_WHAT YOU NEED TO DO_. In the passage on the unlucky 13 below, why does the author conclude that the superstition was popular and unrelated to the "science of numbers"? Answer in one to three sentences.

But this gnarly prime surely clangs against the balanced and mystically satisfactory twelve, that essential component of the ancient sexagesimal that still smiles at us from clock faces and horoscopes. Is the dissonant remainder transgressive, even sexually subversive?
The first specific mention of the unlucky 13 which I have been able to find occurs in Montaigne:
And me seemesth I may well be excused if I rather except an odd number than an even … if I had rather make a twelfth or fourteenth at a table, than a thirteenth … All such fond conceits, now in credit about us, deserve at least to be listned unto.
The fact that the number was associated with Epiphany by the Church, and appears not to have been considered other than holy by any of the medieval number theorists leads to the inference that the unlucky 13 was a popular superstition entirely disconnected from the “science of numbers.” Petrus Bungus is the first arithmologist to recognize any evil inherent in the number. He records that the Jews murmured 13 times against God in the exodus from Egypt, that the thirteenth psalm concerns wickedness and corruption, that the circumcision of Israel occurred in the thirteenth year, thus not reaching the satisfaction of the law and the evangelists, which are figured by 10 and 4. As 11 is a number of transgression, because it goes beyond the 10 Commandments, so 13 goes beyond the 12 apostles. Therefore hic numerus Judaeorum taxat impietatem. The previous absence of any such explanation in the arithmologies gives the impression that popular belief had forced upon the priest this painful and rather unconvincing interpretation of the Commandments + the Trinity. Montaigne’s intimation that the superstition was widely in vogue would tend to push its origin back at least to the Middle Ages. To find a 13 which might popularly achieve baleful connotations is so easy that I should rather assign the superstition to a confluence of factors, rather than to a single source.

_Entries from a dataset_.
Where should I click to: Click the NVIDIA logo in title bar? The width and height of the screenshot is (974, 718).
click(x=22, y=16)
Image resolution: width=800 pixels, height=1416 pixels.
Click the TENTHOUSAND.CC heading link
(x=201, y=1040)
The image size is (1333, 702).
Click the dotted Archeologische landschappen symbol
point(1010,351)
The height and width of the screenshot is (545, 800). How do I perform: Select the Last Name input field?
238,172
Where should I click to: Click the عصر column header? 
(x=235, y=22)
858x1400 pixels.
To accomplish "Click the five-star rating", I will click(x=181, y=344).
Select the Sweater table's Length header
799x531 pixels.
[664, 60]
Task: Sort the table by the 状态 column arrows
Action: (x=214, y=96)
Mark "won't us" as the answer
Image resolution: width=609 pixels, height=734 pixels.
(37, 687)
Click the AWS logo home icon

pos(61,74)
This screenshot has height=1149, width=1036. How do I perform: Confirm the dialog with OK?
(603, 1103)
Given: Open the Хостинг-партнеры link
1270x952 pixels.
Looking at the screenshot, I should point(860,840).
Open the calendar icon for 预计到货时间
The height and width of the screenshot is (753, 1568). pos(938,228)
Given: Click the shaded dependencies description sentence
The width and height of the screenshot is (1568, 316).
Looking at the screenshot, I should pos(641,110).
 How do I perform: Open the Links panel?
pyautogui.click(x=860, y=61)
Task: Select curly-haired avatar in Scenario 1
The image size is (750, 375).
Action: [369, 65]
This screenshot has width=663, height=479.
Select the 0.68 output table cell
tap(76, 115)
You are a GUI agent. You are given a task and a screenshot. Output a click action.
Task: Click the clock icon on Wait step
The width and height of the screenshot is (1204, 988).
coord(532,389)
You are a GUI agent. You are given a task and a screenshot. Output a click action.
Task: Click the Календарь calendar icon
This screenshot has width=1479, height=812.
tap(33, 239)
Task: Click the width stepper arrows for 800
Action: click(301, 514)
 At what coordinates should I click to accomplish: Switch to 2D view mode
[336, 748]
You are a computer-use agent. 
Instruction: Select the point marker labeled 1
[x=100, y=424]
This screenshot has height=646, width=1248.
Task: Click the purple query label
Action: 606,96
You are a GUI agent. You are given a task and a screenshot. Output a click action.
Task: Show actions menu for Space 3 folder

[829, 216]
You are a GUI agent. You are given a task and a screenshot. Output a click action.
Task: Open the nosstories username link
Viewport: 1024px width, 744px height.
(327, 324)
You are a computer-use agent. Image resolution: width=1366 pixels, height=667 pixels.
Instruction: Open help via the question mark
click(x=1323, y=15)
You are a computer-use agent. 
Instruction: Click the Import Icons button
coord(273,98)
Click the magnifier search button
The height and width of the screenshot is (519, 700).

_FULL RESPONSE_. The Church associated the number 13 with Epiphany. None of the medieval number theorists appear to have regarded it as anything but holy. Because the learned tradition saw no evil in 13, the author infers that fear of the number came from popular belief.